Records for this task Start Marker

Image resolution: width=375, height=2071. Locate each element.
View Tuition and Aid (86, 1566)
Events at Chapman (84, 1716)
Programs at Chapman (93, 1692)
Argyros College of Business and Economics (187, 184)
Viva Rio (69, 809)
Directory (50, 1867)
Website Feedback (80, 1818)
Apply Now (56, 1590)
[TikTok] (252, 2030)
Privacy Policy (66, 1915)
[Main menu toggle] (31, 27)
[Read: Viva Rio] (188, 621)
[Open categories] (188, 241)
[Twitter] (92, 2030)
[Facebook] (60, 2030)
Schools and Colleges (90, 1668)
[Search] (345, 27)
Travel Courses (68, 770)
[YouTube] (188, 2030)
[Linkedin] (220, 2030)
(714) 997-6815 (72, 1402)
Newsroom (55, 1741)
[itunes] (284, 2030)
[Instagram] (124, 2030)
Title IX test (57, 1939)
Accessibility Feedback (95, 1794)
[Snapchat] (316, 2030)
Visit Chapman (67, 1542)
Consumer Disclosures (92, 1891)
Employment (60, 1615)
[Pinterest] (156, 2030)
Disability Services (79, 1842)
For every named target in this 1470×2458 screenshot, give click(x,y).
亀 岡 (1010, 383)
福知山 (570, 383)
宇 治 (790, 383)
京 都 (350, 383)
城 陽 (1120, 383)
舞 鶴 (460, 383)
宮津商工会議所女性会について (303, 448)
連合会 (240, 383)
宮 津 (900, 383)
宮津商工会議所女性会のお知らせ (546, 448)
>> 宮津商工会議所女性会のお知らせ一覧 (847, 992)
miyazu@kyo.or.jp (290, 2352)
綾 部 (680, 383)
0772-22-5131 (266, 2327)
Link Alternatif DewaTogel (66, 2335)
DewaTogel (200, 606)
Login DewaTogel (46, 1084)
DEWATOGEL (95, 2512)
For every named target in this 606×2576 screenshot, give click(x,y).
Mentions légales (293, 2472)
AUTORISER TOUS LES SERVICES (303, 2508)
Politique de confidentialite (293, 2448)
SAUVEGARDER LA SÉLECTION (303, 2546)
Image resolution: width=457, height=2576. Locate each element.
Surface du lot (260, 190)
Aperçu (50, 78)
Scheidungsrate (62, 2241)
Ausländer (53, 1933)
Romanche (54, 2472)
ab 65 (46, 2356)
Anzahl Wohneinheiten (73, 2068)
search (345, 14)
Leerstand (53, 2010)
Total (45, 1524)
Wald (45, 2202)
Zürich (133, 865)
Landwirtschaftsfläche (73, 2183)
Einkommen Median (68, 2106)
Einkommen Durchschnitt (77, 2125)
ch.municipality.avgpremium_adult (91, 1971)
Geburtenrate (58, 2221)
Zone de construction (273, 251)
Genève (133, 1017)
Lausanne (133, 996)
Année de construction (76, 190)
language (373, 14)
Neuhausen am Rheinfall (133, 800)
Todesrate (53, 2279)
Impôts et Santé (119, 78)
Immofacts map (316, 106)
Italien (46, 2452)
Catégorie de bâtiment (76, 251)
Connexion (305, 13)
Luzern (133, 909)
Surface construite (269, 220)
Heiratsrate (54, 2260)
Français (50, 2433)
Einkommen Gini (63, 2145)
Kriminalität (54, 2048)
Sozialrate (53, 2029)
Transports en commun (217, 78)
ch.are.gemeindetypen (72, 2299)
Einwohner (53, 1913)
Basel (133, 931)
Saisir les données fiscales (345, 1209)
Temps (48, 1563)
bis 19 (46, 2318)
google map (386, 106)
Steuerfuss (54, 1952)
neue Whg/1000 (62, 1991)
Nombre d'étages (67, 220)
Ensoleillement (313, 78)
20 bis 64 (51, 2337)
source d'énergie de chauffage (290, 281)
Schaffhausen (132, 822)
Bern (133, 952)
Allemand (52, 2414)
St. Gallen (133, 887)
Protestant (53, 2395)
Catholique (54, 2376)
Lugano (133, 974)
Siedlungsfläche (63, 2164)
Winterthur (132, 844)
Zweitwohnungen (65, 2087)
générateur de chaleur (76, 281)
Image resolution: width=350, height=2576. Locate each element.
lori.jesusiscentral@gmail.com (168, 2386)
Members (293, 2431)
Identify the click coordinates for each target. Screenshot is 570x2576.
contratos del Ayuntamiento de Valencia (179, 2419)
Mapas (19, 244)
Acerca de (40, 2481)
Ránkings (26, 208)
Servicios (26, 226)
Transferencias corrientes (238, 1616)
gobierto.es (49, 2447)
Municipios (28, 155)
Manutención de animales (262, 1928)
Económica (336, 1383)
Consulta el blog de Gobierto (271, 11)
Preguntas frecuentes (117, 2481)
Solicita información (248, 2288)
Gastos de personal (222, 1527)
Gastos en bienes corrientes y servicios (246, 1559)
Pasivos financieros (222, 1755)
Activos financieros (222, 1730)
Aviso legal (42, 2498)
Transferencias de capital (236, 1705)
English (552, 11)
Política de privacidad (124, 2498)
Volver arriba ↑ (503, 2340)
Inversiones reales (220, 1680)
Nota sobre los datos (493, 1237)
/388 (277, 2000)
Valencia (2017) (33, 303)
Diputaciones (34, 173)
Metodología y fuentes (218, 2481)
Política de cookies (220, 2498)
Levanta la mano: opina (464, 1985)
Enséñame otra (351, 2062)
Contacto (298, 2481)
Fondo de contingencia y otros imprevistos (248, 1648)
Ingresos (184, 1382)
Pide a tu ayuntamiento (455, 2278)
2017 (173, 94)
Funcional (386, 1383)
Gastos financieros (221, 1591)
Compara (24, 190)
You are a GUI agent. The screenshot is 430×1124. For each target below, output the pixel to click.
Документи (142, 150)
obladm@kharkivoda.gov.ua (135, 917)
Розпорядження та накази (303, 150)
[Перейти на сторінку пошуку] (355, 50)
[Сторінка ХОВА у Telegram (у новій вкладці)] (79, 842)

Records for this task End Marker

Reproduce each record exactly as written above.

--- Output below ---
Image resolution: width=375, height=2071. Locate each element.
View Tuition and Aid (86, 1566)
Events at Chapman (84, 1716)
Programs at Chapman (93, 1692)
Argyros College of Business and Economics (187, 184)
Viva Rio (69, 809)
Directory (50, 1867)
Website Feedback (80, 1818)
Apply Now (56, 1590)
[TikTok] (252, 2030)
Privacy Policy (66, 1915)
[Main menu toggle] (31, 27)
[Read: Viva Rio] (188, 621)
[Open categories] (188, 241)
[Twitter] (92, 2030)
[Facebook] (60, 2030)
Schools and Colleges (90, 1668)
[Search] (345, 27)
Travel Courses (68, 770)
[YouTube] (188, 2030)
[Linkedin] (220, 2030)
(714) 997-6815 (72, 1402)
Newsroom (55, 1741)
[itunes] (284, 2030)
[Instagram] (124, 2030)
Title IX test (57, 1939)
Accessibility Feedback (95, 1794)
[Snapchat] (316, 2030)
Visit Chapman (67, 1542)
Consumer Disclosures (92, 1891)
Employment (60, 1615)
[Pinterest] (156, 2030)
Disability Services (79, 1842)
For every named target in this 1470×2458 screenshot, give click(x,y).
亀 岡 (1010, 383)
福知山 (570, 383)
宇 治 (790, 383)
京 都 (350, 383)
城 陽 (1120, 383)
舞 鶴 (460, 383)
宮津商工会議所女性会について (303, 448)
連合会 (240, 383)
宮 津 (900, 383)
宮津商工会議所女性会のお知らせ (546, 448)
>> 宮津商工会議所女性会のお知らせ一覧 (847, 992)
miyazu@kyo.or.jp (290, 2352)
綾 部 (680, 383)
0772-22-5131 (266, 2327)
Link Alternatif DewaTogel (66, 2335)
DewaTogel (200, 606)
Login DewaTogel (46, 1084)
DEWATOGEL (95, 2512)
For every named target in this 606×2576 screenshot, give click(x,y).
Mentions légales (293, 2472)
AUTORISER TOUS LES SERVICES (303, 2508)
Politique de confidentialite (293, 2448)
SAUVEGARDER LA SÉLECTION (303, 2546)
Image resolution: width=457, height=2576. Locate each element.
Surface du lot (260, 190)
Aperçu (50, 78)
Scheidungsrate (62, 2241)
Ausländer (53, 1933)
Romanche (54, 2472)
ab 65 (46, 2356)
Anzahl Wohneinheiten (73, 2068)
search (345, 14)
Leerstand (53, 2010)
Total (45, 1524)
Wald (45, 2202)
Zürich (133, 865)
Landwirtschaftsfläche (73, 2183)
Einkommen Median (68, 2106)
Einkommen Durchschnitt (77, 2125)
ch.municipality.avgpremium_adult (91, 1971)
Geburtenrate (58, 2221)
Zone de construction (273, 251)
Genève (133, 1017)
Lausanne (133, 996)
Année de construction (76, 190)
language (373, 14)
Neuhausen am Rheinfall (133, 800)
Todesrate (53, 2279)
Impôts et Santé (119, 78)
Immofacts map (316, 106)
Italien (46, 2452)
Catégorie de bâtiment (76, 251)
Connexion (305, 13)
Luzern (133, 909)
Surface construite (269, 220)
Heiratsrate (54, 2260)
Français (50, 2433)
Einkommen Gini (63, 2145)
Kriminalität (54, 2048)
Sozialrate (53, 2029)
Transports en commun (217, 78)
ch.are.gemeindetypen (72, 2299)
Einwohner (53, 1913)
Basel (133, 931)
Saisir les données fiscales (345, 1209)
Temps (48, 1563)
bis 19 (46, 2318)
google map (386, 106)
Steuerfuss (54, 1952)
neue Whg/1000 (62, 1991)
Nombre d'étages (67, 220)
Ensoleillement (313, 78)
20 bis 64 (51, 2337)
source d'énergie de chauffage (290, 281)
Schaffhausen (132, 822)
Bern (133, 952)
Allemand (52, 2414)
St. Gallen (133, 887)
Protestant (53, 2395)
Catholique (54, 2376)
Lugano (133, 974)
Siedlungsfläche (63, 2164)
Winterthur (132, 844)
Zweitwohnungen (65, 2087)
générateur de chaleur (76, 281)
Image resolution: width=350, height=2576. Locate each element.
lori.jesusiscentral@gmail.com (168, 2386)
Members (293, 2431)
Identify the click coordinates for each target. Screenshot is 570x2576.
contratos del Ayuntamiento de Valencia (179, 2419)
Mapas (19, 244)
Acerca de (40, 2481)
Ránkings (26, 208)
Servicios (26, 226)
Transferencias corrientes (238, 1616)
gobierto.es (49, 2447)
Municipios (28, 155)
Manutención de animales (262, 1928)
Económica (336, 1383)
Consulta el blog de Gobierto (271, 11)
Preguntas frecuentes (117, 2481)
Solicita información (248, 2288)
Gastos de personal (222, 1527)
Gastos en bienes corrientes y servicios (246, 1559)
Pasivos financieros (222, 1755)
Activos financieros (222, 1730)
Aviso legal (42, 2498)
Transferencias de capital (236, 1705)
English (552, 11)
Política de privacidad (124, 2498)
Volver arriba ↑ (503, 2340)
Inversiones reales (220, 1680)
Nota sobre los datos (493, 1237)
/388 (277, 2000)
Valencia (2017) (33, 303)
Diputaciones (34, 173)
Metodología y fuentes (218, 2481)
Política de cookies (220, 2498)
Levanta la mano: opina (464, 1985)
Enséñame otra (351, 2062)
Contacto (298, 2481)
Fondo de contingencia y otros imprevistos (248, 1648)
Ingresos (184, 1382)
Pide a tu ayuntamiento (455, 2278)
2017 (173, 94)
Funcional (386, 1383)
Gastos financieros (221, 1591)
Compara (24, 190)
You are a GUI agent. The screenshot is 430×1124. For each target below, output the pixel to click.
Документи (142, 150)
obladm@kharkivoda.gov.ua (135, 917)
Розпорядження та накази (303, 150)
[Перейти на сторінку пошуку] (355, 50)
[Сторінка ХОВА у Telegram (у новій вкладці)] (79, 842)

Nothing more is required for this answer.